LSA freshman Matthew Peel is one of the tour leaders Campus Day, a day for newly admitted students to explore the campus. Peale said that when he takes students around campus, he points out the fountain and explains the tradition.
“When you first arrive at Michigan, before you start your first class, you can walk through the fountain in the direction of Central Campus, marking the beginning of your time at the university,” Peale said. “Then, when you graduate, you’ll walk through the fountain again, but in a different direction to the Rackham Graduate building. It sort of marks the end of your time at university.’
The centerpiece of the fountain is the historic statue “Sunday morning in deep water”, created in 1940 by a Swedish artist Karl Miles. On it is a bronze image of Father Triton and his sons during a festive excursion. The sculpture for the university was ordered by Charles Baird — the first athletic director at the university — in memory of the late Michigan Supreme Court and his a childhood friend Justice Thomas M. Cooley, who was one of the first teachers of Michigan law and died in 1898.
Peale said he remembers the floor of the fountain being slippery when he walked through it as an incoming freshman, and he was afraid he would fall.
“It was a really, really hot day and it was really sunny, so I was sweating walking around campus trying to find the fountain,” Peele said. “But it was like, wow, here we are. I get to be a part of that tradition, I get to be at the University of Michigan, and I’m really excited for the next four years.”
Peale said the walk through the fountain was not a planned part of Peale’s freshman orientation and was something he sought out on his own. Other current UM students said they have never participated in the tradition.
For example, nursing freshman Anderson Riley said he knew about the fountain walk but never made an effort during orientation to participate. After orientation, he said he didn’t see the point in going back.
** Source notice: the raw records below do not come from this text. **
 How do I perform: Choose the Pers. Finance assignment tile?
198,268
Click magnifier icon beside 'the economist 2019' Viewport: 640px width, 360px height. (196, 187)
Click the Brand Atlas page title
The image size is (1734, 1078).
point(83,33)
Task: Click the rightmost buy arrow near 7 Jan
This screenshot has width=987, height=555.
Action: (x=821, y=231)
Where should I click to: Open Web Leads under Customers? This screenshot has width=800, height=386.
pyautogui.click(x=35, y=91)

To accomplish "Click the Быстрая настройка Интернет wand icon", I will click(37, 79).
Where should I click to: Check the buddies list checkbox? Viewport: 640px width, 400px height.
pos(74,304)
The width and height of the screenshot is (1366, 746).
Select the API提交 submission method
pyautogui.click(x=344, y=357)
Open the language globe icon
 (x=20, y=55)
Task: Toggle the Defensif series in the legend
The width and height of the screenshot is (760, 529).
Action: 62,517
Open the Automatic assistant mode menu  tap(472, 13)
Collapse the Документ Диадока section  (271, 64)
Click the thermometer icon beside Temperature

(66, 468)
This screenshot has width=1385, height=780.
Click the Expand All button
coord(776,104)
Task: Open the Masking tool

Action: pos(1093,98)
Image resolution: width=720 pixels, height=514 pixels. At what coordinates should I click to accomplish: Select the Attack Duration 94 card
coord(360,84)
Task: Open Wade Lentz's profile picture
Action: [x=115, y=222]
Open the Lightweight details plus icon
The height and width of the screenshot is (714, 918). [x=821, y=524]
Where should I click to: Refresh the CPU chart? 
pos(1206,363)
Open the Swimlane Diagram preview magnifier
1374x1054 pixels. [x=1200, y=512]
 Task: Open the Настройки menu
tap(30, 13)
“I just never got around to it,” Riley said. “I was passing by, but my friends and I were going to play with someone and ended up not going through the fountain.”
For other students, orientation was online during the COVID-19 pandemic — and there was no way to go through the fountain above Zoom. In an interview with The Daily, LSA sophomore Isabella Pignatello explained that she did her research online and didn’t go through the fountain when she got to campus because she didn’t know it was a tradition.
“If I had known about it, and if I had seen other people doing it, and if it was a more common and well-known tradition, I would have participated in it,” Pignatello said.
Pignatella said UM traditions like the Fountain Walk may be part of campus culture, but it’s not the only thing that makes the university feel like home.
“I feel connected to Michigan, but not necessarily to all the traditions,” Pignatello said.
LSA student Elena Alik told The Daily that she didn’t walk through the fountain her freshman year because she didn’t know about the tradition at the time and heard about it later through word of mouth.
“I actually didn’t know such a tradition existed,” Alik said. “It seemed kind of familiar, but it wasn’t what was happening when I went to school because of (COVID-19).”
Although she didn’t walk through the fountain her freshman year, Alick said she still hopes to participate in the fountain walk as a senior during graduation.
“I’m hoping to be able to take part in my senior year and experience some of the tradition and understand it and what it means, but at the moment it seems kind of mysterious,” Alik said.